BEGIN

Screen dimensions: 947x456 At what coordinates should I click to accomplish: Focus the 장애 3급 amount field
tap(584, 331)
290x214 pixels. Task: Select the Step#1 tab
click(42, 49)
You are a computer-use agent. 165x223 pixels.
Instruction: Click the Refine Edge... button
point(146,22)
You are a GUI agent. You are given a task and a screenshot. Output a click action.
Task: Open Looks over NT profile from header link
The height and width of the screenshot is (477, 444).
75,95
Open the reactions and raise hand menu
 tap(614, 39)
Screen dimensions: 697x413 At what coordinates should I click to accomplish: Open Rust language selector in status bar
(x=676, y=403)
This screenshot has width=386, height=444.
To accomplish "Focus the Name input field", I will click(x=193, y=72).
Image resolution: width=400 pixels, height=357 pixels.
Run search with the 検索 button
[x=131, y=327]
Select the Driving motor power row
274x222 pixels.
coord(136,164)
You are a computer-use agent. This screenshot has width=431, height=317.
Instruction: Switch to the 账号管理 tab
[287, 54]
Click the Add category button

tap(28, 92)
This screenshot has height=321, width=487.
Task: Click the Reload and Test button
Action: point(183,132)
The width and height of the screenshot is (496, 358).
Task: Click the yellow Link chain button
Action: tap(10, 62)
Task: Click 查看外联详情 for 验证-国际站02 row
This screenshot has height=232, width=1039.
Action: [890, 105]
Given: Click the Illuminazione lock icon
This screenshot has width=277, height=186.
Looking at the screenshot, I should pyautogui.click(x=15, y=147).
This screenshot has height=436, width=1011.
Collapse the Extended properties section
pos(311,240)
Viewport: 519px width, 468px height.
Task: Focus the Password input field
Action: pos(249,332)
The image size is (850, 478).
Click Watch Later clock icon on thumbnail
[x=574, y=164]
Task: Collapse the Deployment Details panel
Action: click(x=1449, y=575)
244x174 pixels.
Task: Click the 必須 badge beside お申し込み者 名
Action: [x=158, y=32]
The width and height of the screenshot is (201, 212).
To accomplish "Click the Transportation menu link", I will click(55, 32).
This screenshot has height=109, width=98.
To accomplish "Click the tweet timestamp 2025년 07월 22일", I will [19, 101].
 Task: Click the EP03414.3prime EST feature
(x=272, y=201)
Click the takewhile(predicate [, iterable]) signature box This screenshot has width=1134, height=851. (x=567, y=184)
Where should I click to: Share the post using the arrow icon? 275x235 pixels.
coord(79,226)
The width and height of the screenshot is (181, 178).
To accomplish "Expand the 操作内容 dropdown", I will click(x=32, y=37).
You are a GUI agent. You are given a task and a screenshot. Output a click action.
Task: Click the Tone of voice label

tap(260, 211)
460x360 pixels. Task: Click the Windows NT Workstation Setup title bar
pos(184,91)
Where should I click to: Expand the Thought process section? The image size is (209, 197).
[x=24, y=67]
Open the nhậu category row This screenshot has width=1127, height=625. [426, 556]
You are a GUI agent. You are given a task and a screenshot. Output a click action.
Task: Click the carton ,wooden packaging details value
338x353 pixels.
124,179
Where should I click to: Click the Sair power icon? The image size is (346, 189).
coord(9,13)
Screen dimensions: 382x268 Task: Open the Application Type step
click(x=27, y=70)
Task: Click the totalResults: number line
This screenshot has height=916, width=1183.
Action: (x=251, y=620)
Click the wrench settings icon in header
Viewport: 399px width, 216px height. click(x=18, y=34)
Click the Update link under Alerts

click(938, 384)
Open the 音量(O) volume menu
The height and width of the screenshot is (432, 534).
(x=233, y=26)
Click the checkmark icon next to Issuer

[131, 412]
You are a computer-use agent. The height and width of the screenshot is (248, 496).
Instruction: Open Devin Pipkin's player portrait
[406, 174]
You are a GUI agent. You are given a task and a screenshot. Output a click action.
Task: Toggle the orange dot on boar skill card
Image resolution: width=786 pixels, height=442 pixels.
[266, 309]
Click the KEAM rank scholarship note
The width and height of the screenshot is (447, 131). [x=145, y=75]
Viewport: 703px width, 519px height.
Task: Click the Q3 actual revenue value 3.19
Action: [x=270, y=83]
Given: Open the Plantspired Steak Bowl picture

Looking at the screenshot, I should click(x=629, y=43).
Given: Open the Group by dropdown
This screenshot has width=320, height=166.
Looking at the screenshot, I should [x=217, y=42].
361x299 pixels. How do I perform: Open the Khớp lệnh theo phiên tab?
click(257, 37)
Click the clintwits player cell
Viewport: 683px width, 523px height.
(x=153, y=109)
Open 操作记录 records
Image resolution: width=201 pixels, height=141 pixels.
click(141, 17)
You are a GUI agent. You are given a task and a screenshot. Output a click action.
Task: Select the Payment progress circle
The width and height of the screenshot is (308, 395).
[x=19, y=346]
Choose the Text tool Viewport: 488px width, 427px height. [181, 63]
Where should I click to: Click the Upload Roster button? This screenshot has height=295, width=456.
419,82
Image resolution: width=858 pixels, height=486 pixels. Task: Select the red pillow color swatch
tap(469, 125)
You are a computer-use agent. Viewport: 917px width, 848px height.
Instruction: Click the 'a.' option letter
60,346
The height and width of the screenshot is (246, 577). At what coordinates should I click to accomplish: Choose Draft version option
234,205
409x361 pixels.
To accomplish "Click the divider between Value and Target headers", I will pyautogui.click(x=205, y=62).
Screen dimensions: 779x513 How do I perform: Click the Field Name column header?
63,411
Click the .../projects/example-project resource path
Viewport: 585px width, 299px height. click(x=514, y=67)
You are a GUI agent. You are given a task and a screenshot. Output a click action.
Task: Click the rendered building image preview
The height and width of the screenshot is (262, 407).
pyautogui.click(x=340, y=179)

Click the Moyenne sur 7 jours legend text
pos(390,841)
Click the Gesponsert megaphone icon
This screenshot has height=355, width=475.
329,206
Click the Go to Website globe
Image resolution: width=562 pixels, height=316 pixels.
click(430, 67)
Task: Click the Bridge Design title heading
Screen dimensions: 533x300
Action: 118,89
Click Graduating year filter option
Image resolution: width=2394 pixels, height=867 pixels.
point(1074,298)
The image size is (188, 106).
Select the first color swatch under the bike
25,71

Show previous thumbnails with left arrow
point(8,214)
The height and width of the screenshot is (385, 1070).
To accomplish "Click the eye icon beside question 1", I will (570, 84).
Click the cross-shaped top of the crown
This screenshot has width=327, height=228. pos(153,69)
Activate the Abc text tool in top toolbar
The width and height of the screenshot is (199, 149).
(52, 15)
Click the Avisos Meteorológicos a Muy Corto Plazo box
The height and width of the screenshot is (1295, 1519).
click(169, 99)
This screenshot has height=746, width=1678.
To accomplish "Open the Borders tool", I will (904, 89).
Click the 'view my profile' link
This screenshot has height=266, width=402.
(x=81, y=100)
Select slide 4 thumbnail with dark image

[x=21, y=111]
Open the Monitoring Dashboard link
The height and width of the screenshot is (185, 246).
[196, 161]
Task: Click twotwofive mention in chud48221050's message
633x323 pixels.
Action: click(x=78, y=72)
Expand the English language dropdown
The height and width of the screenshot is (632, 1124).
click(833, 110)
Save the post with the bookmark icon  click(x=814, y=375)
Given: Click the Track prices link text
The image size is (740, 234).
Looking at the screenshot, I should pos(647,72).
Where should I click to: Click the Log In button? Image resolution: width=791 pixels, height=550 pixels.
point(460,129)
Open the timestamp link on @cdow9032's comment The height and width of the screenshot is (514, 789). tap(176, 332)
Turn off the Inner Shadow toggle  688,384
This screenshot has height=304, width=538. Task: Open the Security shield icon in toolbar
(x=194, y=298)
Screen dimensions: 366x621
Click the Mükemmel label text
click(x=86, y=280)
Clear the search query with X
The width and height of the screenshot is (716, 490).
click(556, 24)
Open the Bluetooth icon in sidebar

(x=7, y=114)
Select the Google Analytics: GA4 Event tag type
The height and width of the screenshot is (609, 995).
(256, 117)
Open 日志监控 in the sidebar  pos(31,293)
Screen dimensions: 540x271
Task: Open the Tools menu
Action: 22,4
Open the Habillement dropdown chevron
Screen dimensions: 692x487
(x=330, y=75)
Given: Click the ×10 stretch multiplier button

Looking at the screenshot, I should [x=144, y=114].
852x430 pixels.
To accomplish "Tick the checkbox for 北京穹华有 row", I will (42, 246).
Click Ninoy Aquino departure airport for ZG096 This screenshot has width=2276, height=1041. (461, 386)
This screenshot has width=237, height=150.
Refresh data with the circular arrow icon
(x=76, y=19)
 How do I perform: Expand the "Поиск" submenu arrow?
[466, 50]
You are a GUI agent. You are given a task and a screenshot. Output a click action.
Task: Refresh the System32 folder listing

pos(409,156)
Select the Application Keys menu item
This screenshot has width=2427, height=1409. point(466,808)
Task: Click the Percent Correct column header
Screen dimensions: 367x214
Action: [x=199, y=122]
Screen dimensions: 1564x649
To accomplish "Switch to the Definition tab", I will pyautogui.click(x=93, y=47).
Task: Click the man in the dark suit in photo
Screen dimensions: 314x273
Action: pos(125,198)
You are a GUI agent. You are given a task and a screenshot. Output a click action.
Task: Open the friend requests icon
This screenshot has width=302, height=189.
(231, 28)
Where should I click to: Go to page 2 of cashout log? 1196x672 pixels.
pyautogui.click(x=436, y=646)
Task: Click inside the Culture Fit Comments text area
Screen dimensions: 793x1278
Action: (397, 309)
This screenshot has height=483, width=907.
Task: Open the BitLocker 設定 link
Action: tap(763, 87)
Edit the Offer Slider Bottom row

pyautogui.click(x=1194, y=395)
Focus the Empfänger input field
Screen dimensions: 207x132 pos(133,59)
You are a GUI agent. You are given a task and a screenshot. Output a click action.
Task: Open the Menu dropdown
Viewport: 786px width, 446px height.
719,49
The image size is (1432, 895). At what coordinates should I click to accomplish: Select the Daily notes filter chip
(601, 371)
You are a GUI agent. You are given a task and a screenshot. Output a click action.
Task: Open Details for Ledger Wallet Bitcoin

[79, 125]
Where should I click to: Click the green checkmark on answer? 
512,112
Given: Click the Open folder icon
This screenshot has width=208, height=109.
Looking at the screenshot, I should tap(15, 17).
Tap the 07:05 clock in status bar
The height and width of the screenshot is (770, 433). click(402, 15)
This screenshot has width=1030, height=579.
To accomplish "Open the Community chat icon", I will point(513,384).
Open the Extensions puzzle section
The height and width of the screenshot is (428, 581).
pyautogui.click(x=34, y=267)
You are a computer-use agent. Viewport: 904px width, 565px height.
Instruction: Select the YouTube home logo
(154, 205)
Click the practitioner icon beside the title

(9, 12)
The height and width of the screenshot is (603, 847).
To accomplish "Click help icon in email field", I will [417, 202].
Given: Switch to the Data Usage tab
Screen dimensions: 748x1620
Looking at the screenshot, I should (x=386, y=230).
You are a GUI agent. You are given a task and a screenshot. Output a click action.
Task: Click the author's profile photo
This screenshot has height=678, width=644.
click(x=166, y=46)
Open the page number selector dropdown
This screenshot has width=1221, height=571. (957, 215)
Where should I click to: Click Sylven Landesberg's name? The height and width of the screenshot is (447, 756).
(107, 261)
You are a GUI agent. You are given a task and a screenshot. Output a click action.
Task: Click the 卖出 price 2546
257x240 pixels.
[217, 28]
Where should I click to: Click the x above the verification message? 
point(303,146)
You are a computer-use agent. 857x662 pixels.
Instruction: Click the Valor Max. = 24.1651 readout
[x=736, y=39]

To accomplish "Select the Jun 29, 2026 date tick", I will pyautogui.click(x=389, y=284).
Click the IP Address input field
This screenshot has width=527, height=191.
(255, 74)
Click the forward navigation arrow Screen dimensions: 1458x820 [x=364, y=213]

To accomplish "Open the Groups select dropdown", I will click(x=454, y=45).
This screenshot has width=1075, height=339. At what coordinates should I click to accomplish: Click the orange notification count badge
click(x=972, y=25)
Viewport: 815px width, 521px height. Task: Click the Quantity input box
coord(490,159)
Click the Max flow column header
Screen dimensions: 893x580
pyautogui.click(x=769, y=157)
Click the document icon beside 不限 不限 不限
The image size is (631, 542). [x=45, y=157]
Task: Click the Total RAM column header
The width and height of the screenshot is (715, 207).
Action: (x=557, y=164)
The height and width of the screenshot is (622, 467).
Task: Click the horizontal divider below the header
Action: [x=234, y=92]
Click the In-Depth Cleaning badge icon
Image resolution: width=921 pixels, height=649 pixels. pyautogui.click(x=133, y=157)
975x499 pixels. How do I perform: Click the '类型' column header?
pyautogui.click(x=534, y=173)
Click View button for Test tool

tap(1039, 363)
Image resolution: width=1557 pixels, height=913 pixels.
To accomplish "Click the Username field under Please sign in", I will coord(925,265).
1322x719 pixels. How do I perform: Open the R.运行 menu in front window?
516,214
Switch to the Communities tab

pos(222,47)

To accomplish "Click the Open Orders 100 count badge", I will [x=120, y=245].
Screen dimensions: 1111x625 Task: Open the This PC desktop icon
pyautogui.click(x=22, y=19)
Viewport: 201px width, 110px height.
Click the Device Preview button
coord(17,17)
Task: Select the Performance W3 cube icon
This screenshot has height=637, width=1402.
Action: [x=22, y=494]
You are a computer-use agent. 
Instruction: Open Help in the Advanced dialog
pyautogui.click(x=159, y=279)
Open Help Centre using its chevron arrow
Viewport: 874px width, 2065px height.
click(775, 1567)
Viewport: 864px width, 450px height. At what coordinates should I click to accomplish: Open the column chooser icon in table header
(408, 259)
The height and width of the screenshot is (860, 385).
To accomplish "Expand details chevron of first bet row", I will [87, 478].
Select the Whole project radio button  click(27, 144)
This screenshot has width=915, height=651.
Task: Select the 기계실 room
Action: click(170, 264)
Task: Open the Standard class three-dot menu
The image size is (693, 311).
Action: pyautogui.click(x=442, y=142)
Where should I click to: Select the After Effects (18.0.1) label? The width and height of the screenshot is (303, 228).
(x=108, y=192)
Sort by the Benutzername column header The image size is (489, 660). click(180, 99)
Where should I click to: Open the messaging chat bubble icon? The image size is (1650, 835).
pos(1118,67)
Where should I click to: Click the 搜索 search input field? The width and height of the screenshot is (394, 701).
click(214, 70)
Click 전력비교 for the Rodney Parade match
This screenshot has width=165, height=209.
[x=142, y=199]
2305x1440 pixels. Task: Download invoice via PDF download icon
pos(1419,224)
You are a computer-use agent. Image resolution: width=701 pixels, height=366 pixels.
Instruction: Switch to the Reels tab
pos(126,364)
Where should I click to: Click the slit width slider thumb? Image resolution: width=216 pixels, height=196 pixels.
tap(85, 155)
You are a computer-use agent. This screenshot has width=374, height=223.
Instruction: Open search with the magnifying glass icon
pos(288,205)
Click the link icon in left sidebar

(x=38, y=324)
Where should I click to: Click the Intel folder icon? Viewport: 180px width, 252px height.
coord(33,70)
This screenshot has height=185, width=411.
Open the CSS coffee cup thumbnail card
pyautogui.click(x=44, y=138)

END

Task to complete.
Using the entries above, return each line in which the word "computer" occurs.

Written answer.
You are a computer-use agent. 165x223 pixels.
You are a computer-use agent. This screenshot has width=431, height=317.
You are a computer-use agent. The height and width of the screenshot is (248, 496).
You are a computer-use agent. Viewport: 917px width, 848px height.
You are a computer-use agent. Viewport: 904px width, 565px height.
You are a computer-use agent. 857x662 pixels.
You are a computer-use agent. 
You are a computer-use agent. Image resolution: width=701 pixels, height=366 pixels.
You are a computer-use agent. This screenshot has width=374, height=223.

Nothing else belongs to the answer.